New research shows that patient prioritisation systems are beneficial for pharmacy teams working in acute mental health settings and could help alleviate the burden of overstretched workforces and underfunded resources by ensuring that pharmacists see patients in most need first.
Acute care pharmacists across the UK already use patient prioritisation tools, but little is known about the use of pharmaceutical patient prioritisation approaches in mental health settings. This study aimed to explore the tools used by UK inpatient mental health pharmacy teams to achieve this.
Between July 2022 and January 2023, a survey was distributed to chief and senior pharmacists across all UK mental health organisations to identify existing prioritisation tools and systems. Follow-up interviews were held with respondents who reported using such systems, and available prioritisation documents were analysed. A prioritisation system was defined as any process or tool that guides pharmacy teams in prioritising patients.
Out of 73 organisations providing inpatient mental health services, 75.3% (n=55) responded to the survey. A total of 21 organisations (38.2%) used a prioritisation system within their inpatient pharmacy services, with 14 of those located in England, six in Scotland and one in Northern Ireland.
The researchers interviewed 16 staff who reported using prioritisation systems, and 11 institutions provided prioritisation documents for analysis.

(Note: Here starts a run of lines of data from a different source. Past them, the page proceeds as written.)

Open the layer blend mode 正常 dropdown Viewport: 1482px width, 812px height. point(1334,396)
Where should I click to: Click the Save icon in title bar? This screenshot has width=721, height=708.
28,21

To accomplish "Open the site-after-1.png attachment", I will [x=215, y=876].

Optimising services with patient prioritisation tools
The findings revealed that prioritisation systems varied widely in both complexity and construction. Most of the systems were simple, having been built based on the team’s experience and knowledge, and lacked any formal evaluation of their effectiveness.

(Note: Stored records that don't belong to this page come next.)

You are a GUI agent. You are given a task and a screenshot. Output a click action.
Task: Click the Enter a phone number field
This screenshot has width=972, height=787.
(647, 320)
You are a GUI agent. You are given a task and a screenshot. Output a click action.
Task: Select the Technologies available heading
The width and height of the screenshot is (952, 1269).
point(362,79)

The interviews revealed that staff believed the existing systems were beneficial, enhancing patient safety and ensuring consistency of care. They also believed that the prioritisation tools helped to optimise clinical pharmacy services, allowing for prioritisation criteria for certain high-risk medicines such as lithium, issues related to mental health legislation and patient-related factors such as swallowing difficulties.
The researchers acknowledged that single interviews with one member of staff may not reflect the views of all team members. However, the analysis showed that patient prioritisation tools were widely seen as beneficial for pharmacy teams, helping them manage their workload and optimise the delivery of services despite the constraints of the work environment.

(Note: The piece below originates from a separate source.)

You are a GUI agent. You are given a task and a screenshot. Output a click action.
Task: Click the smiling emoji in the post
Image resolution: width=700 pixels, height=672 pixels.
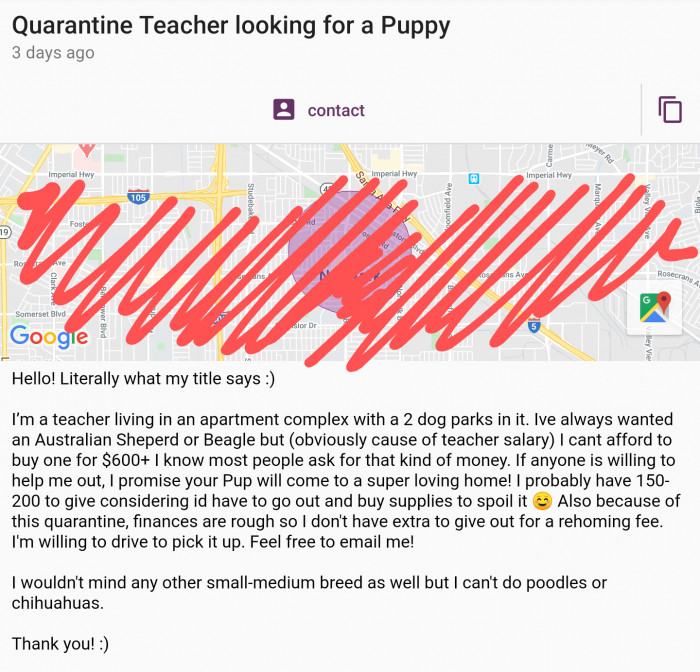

Efforts to optimise pharmacy services and medicines management support NHS recommendations to improve the quality of care in mental health, the researchers said.
Future research should focus on developing an evidence-based patient prioritisation system for pharmacists, they added.
Reference
Alshaikhmubarak F et al. Exploring current approaches towards patient prioritisation for clinical pharmacy services in UK mental health inpatient care. BMC Psychiatry 2025; 25: 617.